Shift the coordinates in the data by 52. Write out every line from the one containing "Image resolution: width=347, height=2576." down to the one containing "[TikTok] (330, 2414)", both included, copying each line in full, including lines with no coordinates, and adding 52 to both numbers in every coordinate pair.

• **Records supplied**:
----------------------------------------

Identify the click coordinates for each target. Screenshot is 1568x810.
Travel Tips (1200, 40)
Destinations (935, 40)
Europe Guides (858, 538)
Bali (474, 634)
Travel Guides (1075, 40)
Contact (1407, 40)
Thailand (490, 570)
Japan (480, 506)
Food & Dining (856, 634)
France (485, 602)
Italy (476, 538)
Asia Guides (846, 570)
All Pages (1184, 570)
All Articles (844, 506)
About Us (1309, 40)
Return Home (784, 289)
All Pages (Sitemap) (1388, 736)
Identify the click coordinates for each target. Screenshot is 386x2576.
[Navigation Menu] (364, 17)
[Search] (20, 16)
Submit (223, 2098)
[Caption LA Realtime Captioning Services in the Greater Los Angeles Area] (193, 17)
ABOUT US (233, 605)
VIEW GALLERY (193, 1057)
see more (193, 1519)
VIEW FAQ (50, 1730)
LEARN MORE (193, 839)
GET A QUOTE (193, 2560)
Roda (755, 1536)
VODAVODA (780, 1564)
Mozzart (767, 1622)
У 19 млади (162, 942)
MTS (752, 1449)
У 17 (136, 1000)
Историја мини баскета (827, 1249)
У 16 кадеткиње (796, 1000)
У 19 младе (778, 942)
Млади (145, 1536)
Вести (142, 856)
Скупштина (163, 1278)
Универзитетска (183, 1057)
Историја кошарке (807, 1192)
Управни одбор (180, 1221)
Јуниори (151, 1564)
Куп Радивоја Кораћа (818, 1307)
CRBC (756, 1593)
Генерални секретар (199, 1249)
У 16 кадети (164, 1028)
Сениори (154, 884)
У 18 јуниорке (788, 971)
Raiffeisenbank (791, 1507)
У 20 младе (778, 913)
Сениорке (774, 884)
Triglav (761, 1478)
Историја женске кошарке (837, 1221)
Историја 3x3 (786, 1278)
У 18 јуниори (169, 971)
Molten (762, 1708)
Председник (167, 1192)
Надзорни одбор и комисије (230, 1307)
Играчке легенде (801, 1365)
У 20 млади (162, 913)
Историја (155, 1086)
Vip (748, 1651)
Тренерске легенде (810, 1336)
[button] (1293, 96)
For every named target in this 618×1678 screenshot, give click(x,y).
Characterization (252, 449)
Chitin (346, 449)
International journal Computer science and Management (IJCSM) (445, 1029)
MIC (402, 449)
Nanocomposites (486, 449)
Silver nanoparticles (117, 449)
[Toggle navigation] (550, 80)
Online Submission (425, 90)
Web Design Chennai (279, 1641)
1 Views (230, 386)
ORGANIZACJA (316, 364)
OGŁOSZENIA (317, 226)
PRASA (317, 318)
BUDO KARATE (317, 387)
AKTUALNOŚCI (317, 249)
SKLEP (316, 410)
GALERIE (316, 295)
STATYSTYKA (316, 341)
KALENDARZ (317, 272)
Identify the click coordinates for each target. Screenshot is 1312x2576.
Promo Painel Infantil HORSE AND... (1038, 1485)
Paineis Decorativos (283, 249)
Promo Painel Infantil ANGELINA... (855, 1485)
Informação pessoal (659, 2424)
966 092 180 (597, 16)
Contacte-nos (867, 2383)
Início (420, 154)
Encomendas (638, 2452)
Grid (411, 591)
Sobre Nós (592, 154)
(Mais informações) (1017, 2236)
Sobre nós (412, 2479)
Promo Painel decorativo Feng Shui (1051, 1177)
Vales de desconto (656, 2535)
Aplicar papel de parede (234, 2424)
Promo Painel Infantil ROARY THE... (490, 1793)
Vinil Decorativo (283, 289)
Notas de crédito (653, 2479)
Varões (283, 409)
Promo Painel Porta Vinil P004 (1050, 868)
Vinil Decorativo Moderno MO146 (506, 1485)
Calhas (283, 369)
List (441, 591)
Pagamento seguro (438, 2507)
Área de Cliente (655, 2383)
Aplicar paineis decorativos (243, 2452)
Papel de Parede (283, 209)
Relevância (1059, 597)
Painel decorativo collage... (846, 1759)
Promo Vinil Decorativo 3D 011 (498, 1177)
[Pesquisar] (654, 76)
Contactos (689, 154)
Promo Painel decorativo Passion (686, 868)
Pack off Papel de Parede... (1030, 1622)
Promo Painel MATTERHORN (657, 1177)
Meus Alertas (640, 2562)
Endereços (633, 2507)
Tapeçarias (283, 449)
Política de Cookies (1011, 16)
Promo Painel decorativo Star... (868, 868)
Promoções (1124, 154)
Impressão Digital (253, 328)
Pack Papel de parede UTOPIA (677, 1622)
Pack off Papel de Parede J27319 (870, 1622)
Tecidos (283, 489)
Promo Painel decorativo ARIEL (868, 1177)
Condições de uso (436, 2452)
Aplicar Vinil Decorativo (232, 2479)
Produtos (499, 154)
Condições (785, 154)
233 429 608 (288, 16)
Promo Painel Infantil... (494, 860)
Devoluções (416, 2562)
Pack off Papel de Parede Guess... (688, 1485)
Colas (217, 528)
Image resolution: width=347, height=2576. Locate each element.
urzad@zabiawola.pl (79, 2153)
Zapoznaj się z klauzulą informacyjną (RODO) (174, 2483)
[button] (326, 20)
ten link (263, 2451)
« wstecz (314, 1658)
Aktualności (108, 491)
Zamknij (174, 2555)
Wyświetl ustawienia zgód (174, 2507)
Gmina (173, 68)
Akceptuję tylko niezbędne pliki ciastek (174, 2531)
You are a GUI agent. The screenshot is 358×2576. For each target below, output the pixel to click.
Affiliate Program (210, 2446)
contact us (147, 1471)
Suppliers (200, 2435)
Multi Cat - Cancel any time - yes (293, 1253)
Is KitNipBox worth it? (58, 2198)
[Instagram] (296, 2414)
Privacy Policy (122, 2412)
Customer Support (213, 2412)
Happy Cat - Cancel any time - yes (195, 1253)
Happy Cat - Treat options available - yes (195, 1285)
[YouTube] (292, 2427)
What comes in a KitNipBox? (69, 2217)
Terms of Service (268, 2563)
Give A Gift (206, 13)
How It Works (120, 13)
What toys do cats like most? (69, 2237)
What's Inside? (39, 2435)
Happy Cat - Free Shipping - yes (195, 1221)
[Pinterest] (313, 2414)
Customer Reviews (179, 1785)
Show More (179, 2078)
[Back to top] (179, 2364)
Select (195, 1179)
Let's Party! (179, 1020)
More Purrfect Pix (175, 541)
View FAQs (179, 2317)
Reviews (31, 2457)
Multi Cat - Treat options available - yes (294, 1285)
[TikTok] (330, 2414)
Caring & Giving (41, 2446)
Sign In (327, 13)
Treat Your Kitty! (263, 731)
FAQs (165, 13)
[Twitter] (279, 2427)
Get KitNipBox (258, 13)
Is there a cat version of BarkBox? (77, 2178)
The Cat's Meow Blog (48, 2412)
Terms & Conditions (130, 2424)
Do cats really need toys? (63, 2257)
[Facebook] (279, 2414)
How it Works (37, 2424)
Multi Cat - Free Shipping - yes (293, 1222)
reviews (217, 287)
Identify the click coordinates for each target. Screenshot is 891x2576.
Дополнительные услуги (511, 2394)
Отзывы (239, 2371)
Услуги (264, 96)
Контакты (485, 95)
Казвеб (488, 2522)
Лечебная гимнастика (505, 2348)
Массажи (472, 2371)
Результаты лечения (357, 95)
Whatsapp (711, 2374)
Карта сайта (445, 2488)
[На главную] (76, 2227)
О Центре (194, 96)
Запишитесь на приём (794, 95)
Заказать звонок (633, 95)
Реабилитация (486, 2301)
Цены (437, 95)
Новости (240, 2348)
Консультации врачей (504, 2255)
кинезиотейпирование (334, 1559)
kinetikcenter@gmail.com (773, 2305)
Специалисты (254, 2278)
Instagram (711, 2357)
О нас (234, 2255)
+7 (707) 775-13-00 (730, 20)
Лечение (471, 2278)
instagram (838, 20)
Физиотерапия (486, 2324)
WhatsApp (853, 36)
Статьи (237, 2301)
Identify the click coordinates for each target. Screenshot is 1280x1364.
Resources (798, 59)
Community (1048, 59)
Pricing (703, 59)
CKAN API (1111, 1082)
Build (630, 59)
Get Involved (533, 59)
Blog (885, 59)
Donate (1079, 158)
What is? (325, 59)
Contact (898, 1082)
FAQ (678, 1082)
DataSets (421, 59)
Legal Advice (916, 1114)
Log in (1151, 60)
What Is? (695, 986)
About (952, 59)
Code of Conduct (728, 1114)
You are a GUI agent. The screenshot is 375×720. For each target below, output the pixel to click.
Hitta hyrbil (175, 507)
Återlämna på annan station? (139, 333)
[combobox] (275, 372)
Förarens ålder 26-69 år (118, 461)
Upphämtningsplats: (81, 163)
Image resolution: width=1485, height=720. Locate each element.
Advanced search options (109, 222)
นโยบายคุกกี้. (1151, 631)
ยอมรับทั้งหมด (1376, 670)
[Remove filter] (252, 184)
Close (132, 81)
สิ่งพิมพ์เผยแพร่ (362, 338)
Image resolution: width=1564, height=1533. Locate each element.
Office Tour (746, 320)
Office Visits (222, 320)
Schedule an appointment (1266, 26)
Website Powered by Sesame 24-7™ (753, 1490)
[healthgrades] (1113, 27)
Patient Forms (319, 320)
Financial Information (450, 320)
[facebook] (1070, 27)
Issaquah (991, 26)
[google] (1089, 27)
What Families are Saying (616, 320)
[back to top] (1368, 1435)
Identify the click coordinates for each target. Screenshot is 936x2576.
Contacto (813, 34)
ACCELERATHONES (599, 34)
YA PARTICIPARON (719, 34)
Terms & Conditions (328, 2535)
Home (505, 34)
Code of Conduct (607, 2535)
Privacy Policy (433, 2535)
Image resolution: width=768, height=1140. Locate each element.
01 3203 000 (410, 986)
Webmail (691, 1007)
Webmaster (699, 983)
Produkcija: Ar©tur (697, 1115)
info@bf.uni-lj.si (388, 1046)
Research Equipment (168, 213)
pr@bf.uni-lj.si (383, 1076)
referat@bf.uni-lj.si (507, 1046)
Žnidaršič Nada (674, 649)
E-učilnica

----------------------------------------

• **Task answer**:
Image resolution: width=347, height=2576. Locate each element.
urzad@zabiawola.pl (131, 2205)
Zapoznaj się z klauzulą informacyjną (RODO) (226, 2535)
[button] (378, 72)
ten link (315, 2503)
« wstecz (366, 1710)
Aktualności (160, 543)
Zamknij (226, 2607)
Wyświetl ustawienia zgód (226, 2559)
Gmina (225, 120)
Akceptuję tylko niezbędne pliki ciastek (226, 2583)
You are a GUI agent. The screenshot is 358×2576. For each target below, output the pixel to click.
Affiliate Program (262, 2498)
contact us (199, 1523)
Suppliers (252, 2487)
Multi Cat - Cancel any time - yes (345, 1305)
Is KitNipBox worth it? (110, 2250)
[Instagram] (348, 2466)
Privacy Policy (174, 2464)
Customer Support (265, 2464)
Happy Cat - Cancel any time - yes (247, 1305)
Happy Cat - Treat options available - yes (247, 1337)
[YouTube] (344, 2479)
What comes in a KitNipBox? (121, 2269)
Terms of Service (320, 2615)
Give A Gift (258, 65)
How It Works (172, 65)
What toys do cats like most? (121, 2289)
What's Inside? (91, 2487)
Happy Cat - Free Shipping - yes (247, 1273)
[Pinterest] (365, 2466)
Customer Reviews (231, 1837)
Show More (231, 2130)
[Back to top] (231, 2416)
Select (247, 1231)
Let's Party! (231, 1072)
More Purrfect Pix (227, 593)
View FAQs (231, 2369)
Reviews (83, 2509)
Multi Cat - Treat options available - yes (346, 1337)
[TikTok] (382, 2466)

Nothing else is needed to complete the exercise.